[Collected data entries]
▽
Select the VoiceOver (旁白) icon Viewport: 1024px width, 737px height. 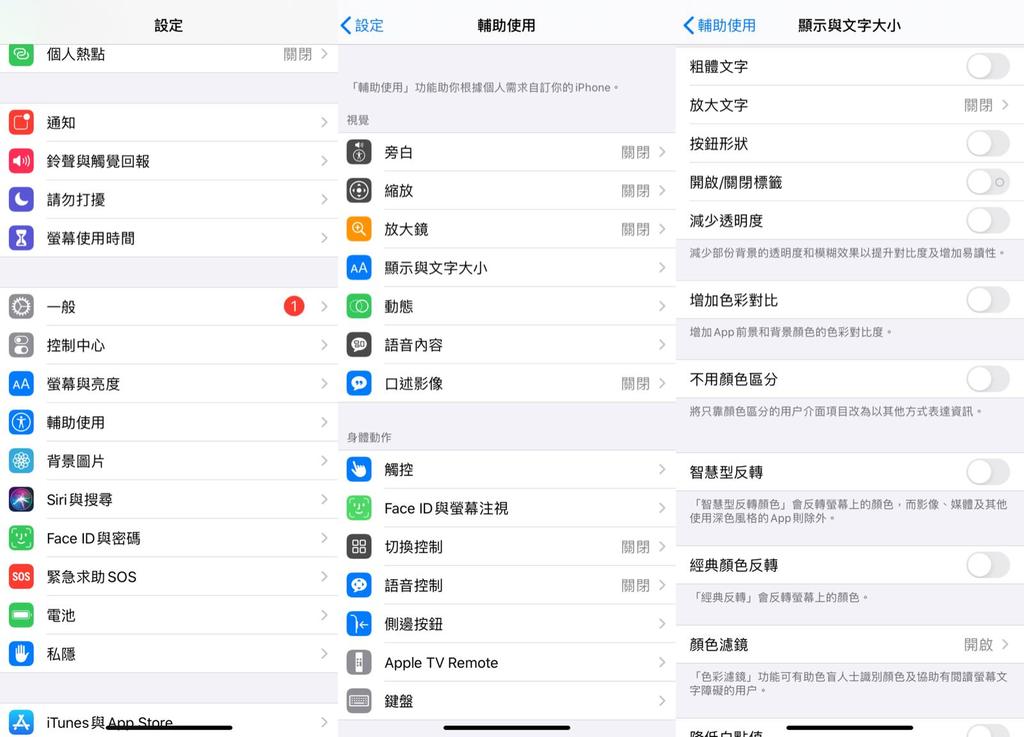[360, 152]
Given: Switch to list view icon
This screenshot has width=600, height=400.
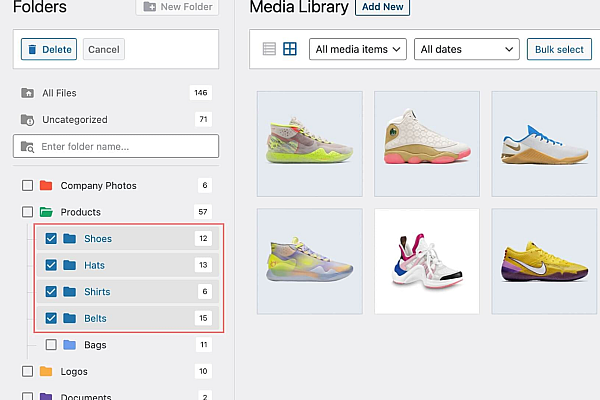Looking at the screenshot, I should pyautogui.click(x=268, y=49).
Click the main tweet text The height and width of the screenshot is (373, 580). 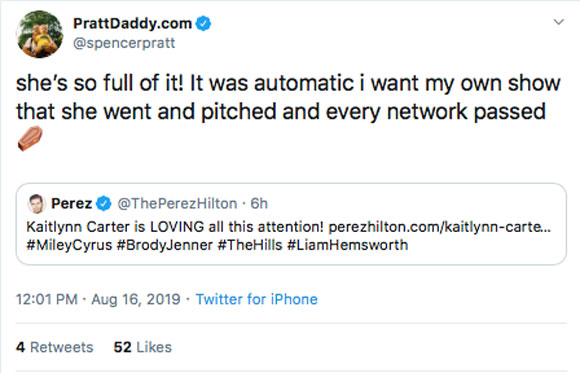[x=289, y=97]
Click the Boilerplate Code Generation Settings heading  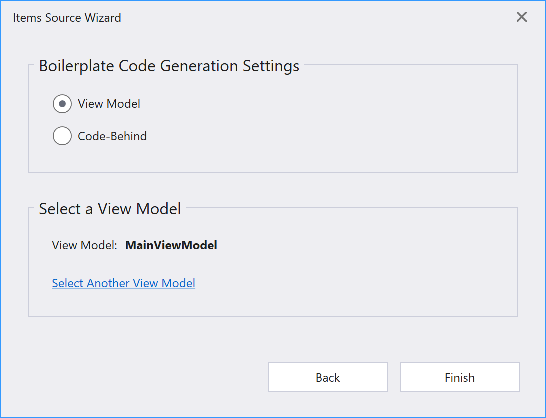(169, 66)
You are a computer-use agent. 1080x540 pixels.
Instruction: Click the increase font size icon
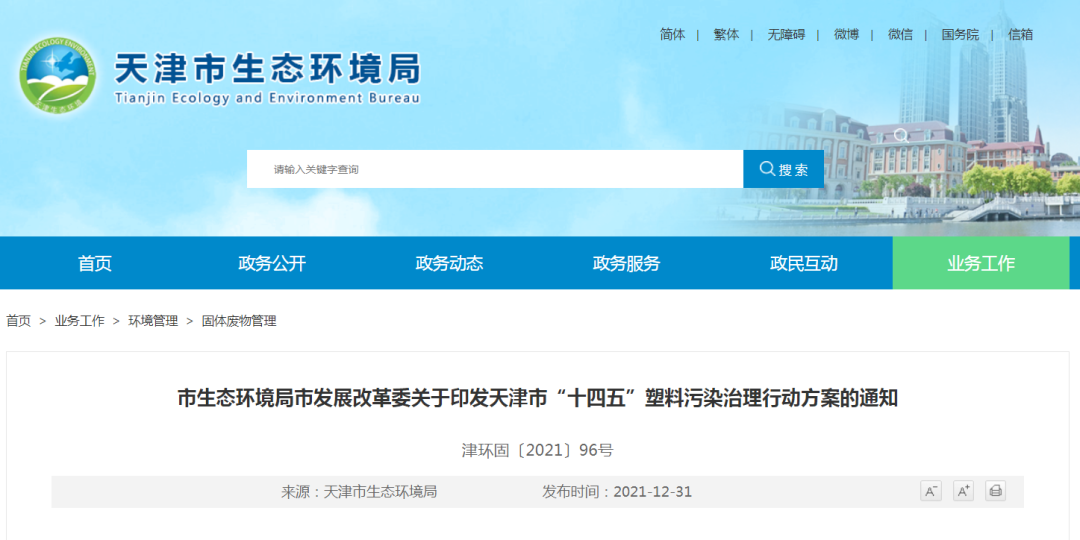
△
## THE TASK
Reproduce exactly, and only, the part of the entries above that runs from the line with "You are a computer-use" to the last line, both included. Pictures stay out.

## EXERCISE ANSWER
You are a computer-use agent. 1080x540 pixels.
Instruction: Click the increase font size icon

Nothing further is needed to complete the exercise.